WHAT YOU ARE ASKED TO DO
In the article on Leotychidas II, which king helped him take power in 491 BC?

* Begin DOCUMENT *

= Leotychidas II =

Eurypontid king of Sparta from 491 to 476 BC

Leotychidas II (Λεωτυχίδας; Doric: Λατυχίδας Latychidas; c. 545 – c. 469 BC) was king of Sparta from 491–476 BC, alongside Cleomenes I and later Leonidas I and Pleistarchus. He led Spartan forces during the Persian Wars from 490–478 BC.

Born in Sparta around 545 BC, Leotychidas was a descendant of the Royal House of the Eurypontids (through Menamus, Agesilaus, Hippocratides, Leotychides, Anaxilaus, Archidamos, Anaxandridas I and Theopompus) and came to power in 491 BC with the help of the Agiad King Cleomenes I by challenging the legitimacy of the birth of Demaratus for the Eurypontid throne of Sparta. Later that year, he joined Cleomenes's second expedition to Aegina, where ten hostages were seized and given to Athens. However, after Cleomenes's death in 488 BC, Leotychidas was almost surrendered to Aegina.

* End DOCUMENT *
* Begin COLLECTED DATA *

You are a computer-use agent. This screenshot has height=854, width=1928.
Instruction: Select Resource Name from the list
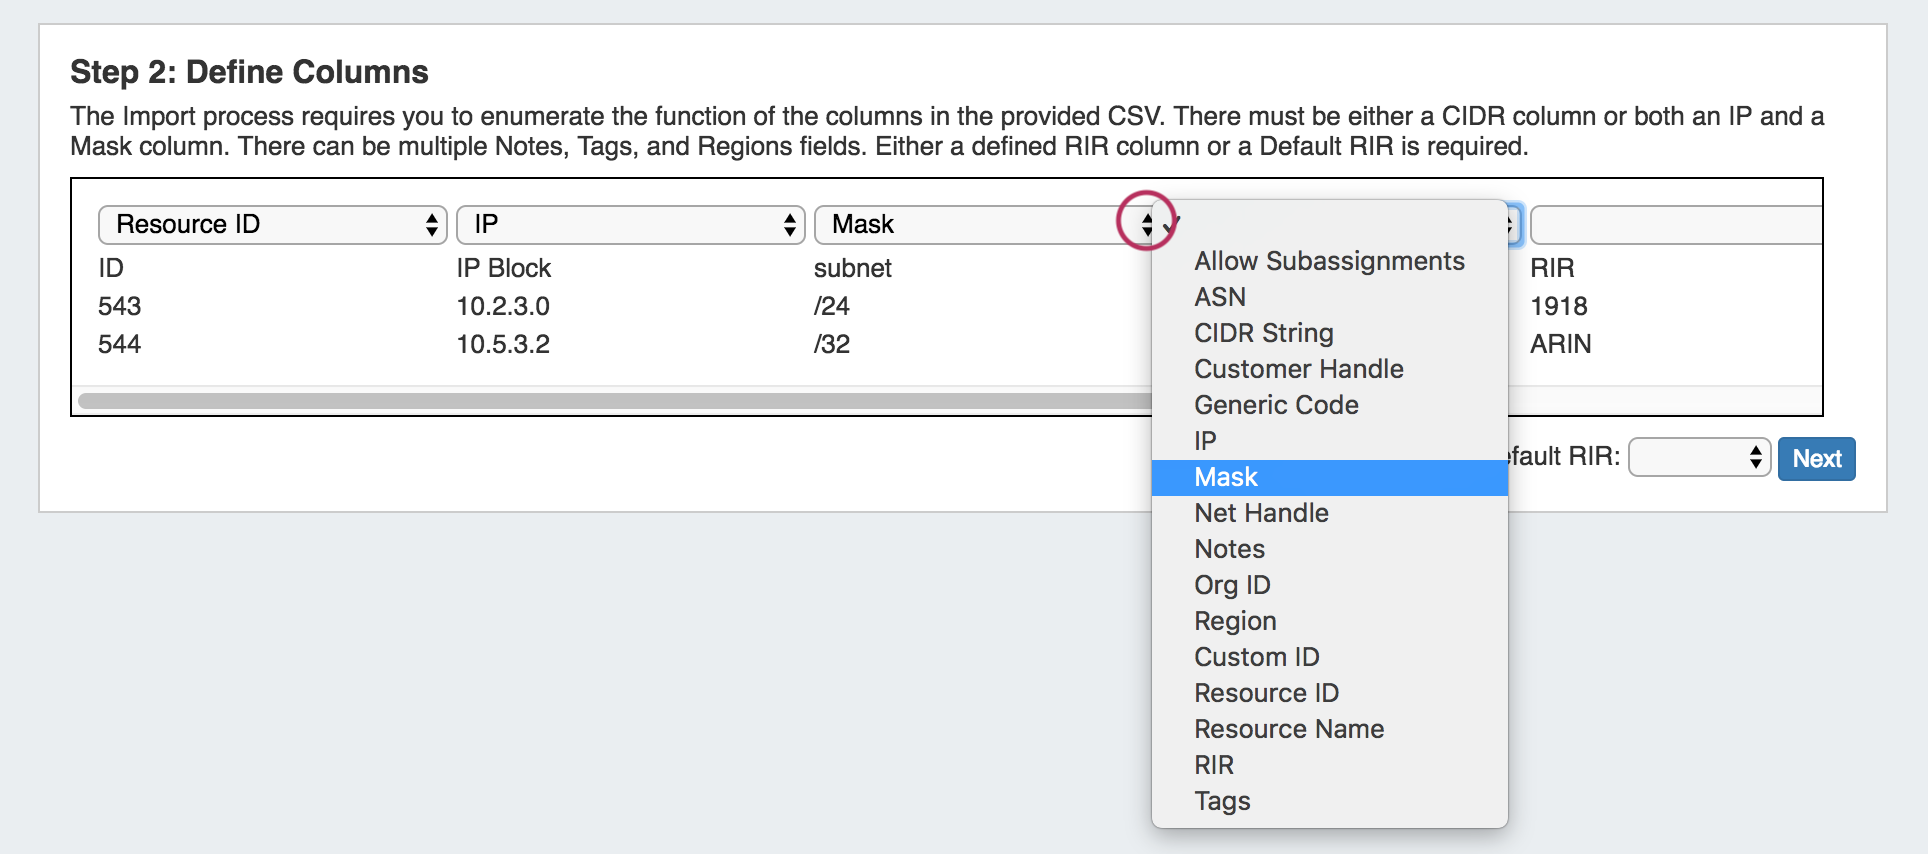(1288, 729)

* End COLLECTED DATA *

ANSWER BELOW
The Agiad King Cleomenes I.